(Rows from a screen grounding dataset)

• • • • • • •

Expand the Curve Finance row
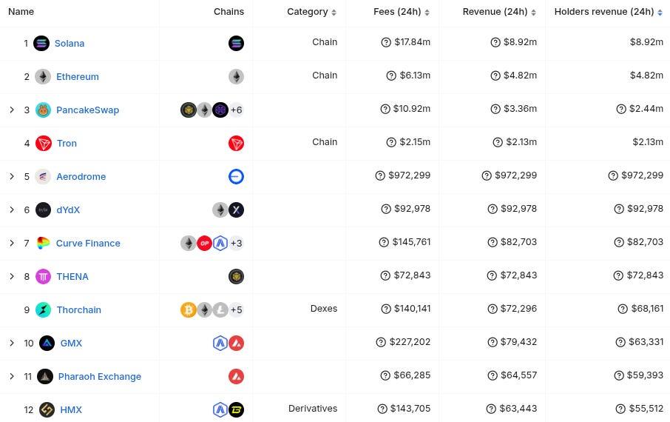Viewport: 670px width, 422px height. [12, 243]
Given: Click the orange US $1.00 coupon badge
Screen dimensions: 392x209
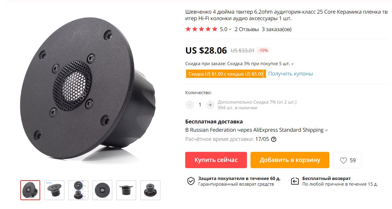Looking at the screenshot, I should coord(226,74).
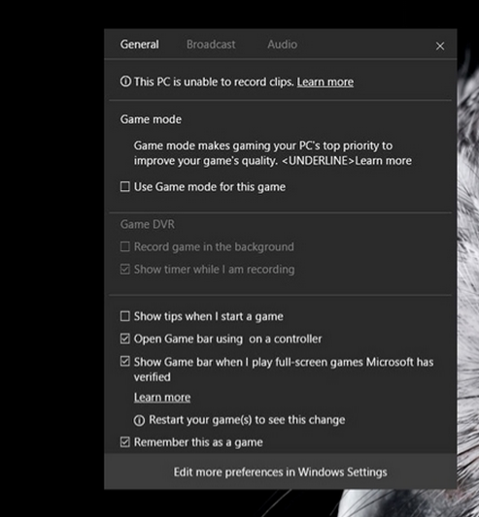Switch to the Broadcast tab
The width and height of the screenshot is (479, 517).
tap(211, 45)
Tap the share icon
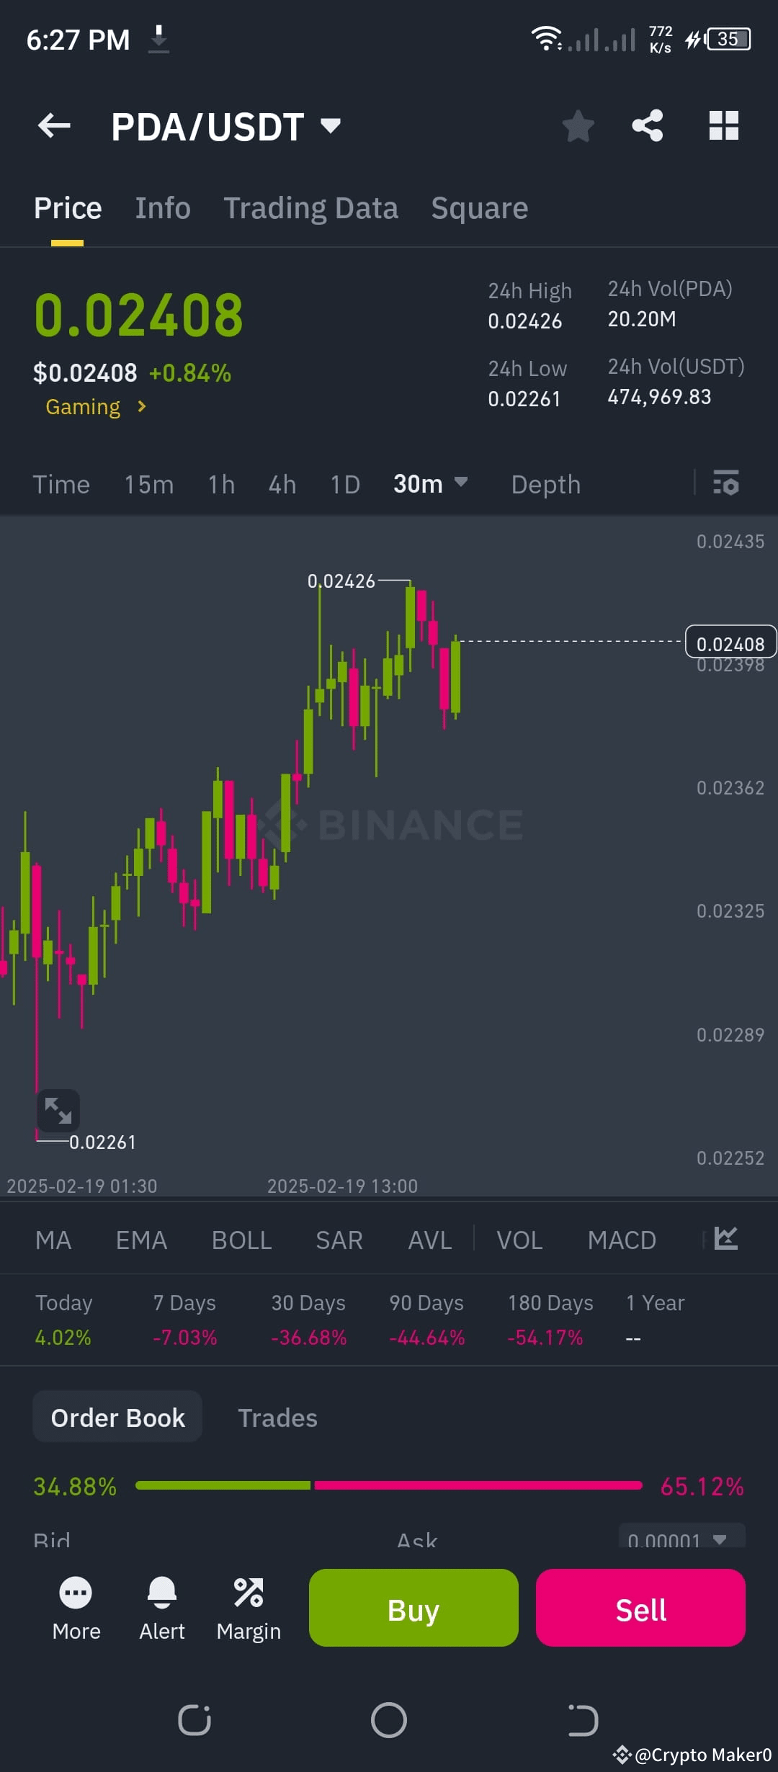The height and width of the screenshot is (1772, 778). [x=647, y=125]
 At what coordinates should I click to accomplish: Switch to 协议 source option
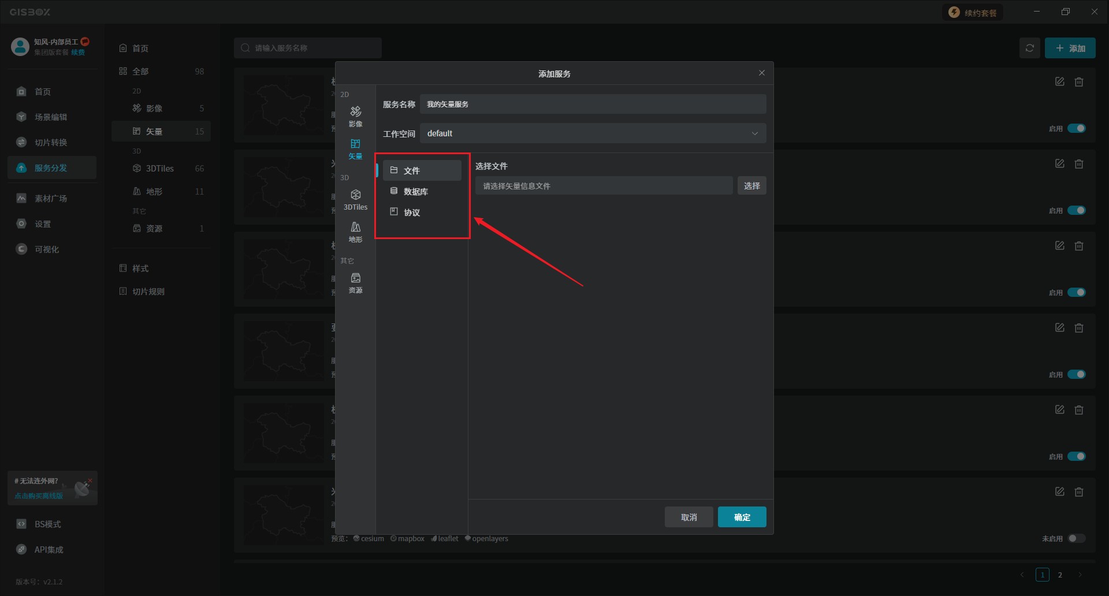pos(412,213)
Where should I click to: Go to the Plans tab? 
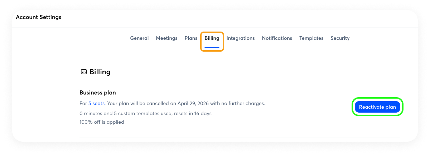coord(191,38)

• • • • • • •

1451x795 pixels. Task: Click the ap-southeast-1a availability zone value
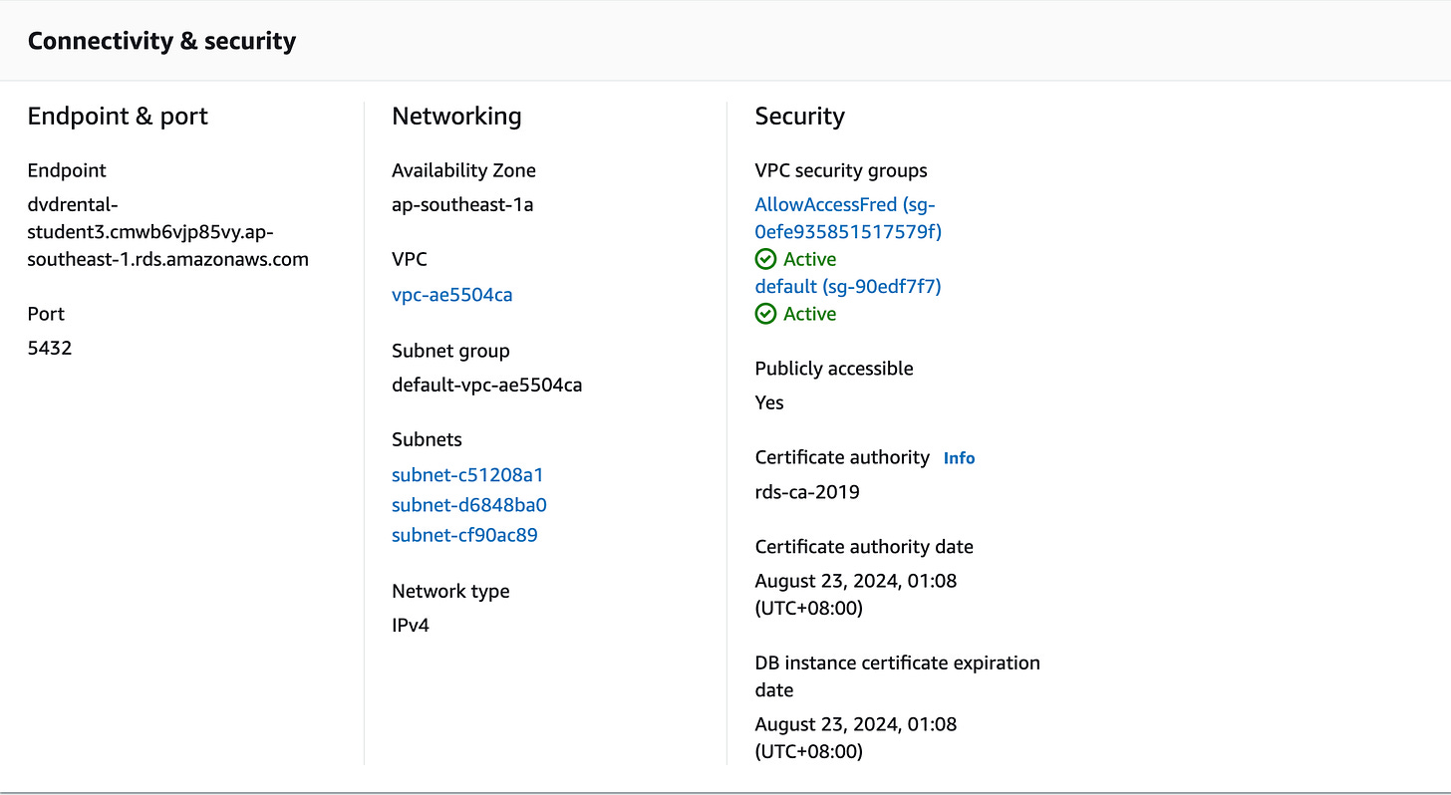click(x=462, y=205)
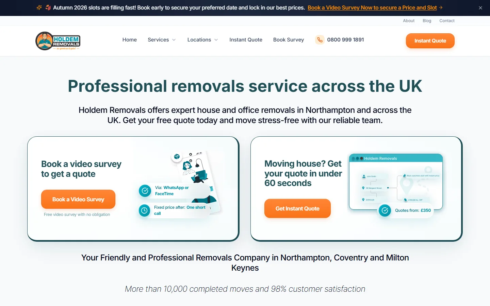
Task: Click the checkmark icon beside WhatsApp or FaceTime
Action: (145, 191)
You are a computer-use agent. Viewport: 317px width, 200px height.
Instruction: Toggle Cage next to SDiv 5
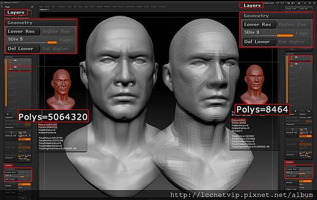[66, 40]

• • • • • • •

• Aim: Could you copy out the lines of data above, from the line containing "Tap the share icon" through the line containing "coord(191,38)", inclusive, with every character unchanged? Leave the pictures out.

• Reply:
Tap the share icon
The height and width of the screenshot is (1772, 778). [x=647, y=125]
 At what coordinates should I click to accomplish: Switch to 协议 source option
pos(412,213)
Where should I click to: Go to the Plans tab? 
coord(191,38)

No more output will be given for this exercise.